Our HRF/PH score and score categories correlate well to several outcomes that may make them useful at the bedside, as well as in research. Score category predicts requirement for iNO, IMV, HFOV, vasoactive infusions, and ECLS. This could be utilized in clinical settings to facilitate timely transport to appropriate centers, particularly as ECLS remains a limited resource, and HFOV and IMV management in neonates is dependent on skilled, pediatric-specific clinicians. HRF/PH score did not correlate with ICU or total LOS; we suspect this is for multiple reasons. Several infants required surgical intervention unrelated to PPHN during hospitalization, including duodenal atresia repair (n = 2), urethral valve ablation (n = 1), and gastrostomy tube placement (n = 8). One patient with an omphalocele, though only scored as mild PPHN with minimal oxygen requirement, was unable to wean from PPV after a long period in the ICU and ultimately had a tracheostomy placed – this patient had the longest ICU and total LOS by more than 70 days. This patient appeared to have primarily hypercapnic respiratory failure, presumably in part due to inadequate ventilation from abdominal competition. Other patients required medical management of pathologies unrelated to PPHN which prolonged their course, including refractory hypoglycemia, unexplained hypercalcemia, and infections. Future studies with larger sample sizes should attempt to control for these factors in analyzing correlation between HRF/PH score and LOS. Our score categories also did not correlate with duration of iNO, IMV, or ECLS. However, this may be due to relatively smaller proportion of patients in the severe category. When assessing duration of iNO and IMV against the total HRF/PH score as a continuous variable opposed to the score category, it was significant, but with few patients with an HRF/PH at the most severe end of the range. The scatter plots of score total and duration of iNO, IMV, and LOS are shown in Supplement Figure.
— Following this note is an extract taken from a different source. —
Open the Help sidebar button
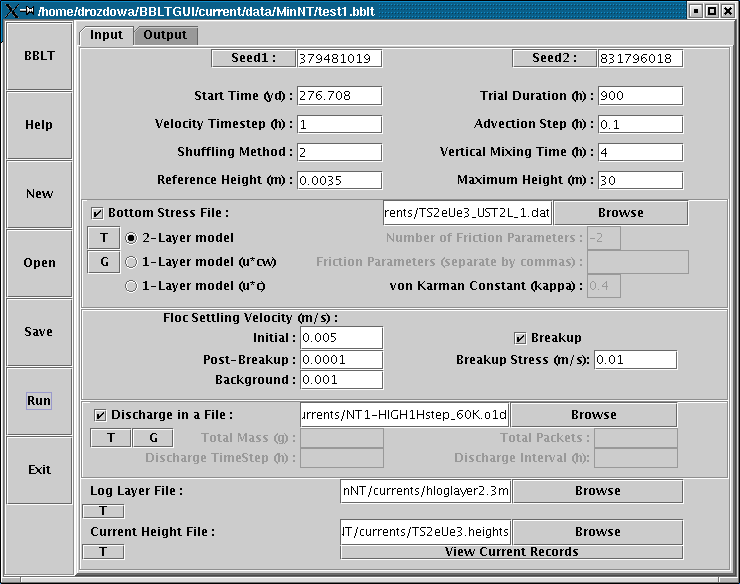This screenshot has width=740, height=584. [x=39, y=125]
There are additional limitations to our study. The retrospective design limited us only to data that were available from the care the patients received. For example, infants were scored at different days after birth depending on when an echocardiography was obtained. As pulmonary hypertension changes with time, it is possible that infants would score higher or lower if echocardiography was performed sooner or later. However, a majority of patients were scored on the first day after birth and no infants were scored later than three days from birth, meaning echocardiograms included were likely to capture PPHN at a similar acute phase without chronic structural remodeling. We also did not assess longer term outcomes such as neurological development, which should be considered in future studies.
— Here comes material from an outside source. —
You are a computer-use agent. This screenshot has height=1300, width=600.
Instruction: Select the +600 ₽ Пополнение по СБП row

In conclusion, we attempted to combine the hypoxemia and echocardiographic evidence of pulmonary hypertension into a combined score for assessment of neonates with HRF/PH. Our findings suggest that the HRF/PH score developed for the purpose of assessing PPHN offers a promising representation of combined disease severity of hypoxemia and pulmonary hypertension, particularly when it comes to need for of intensive supportive care measures, and possibly the duration. Validation and further refining of this score might be beneficial using large, multicenter datasets.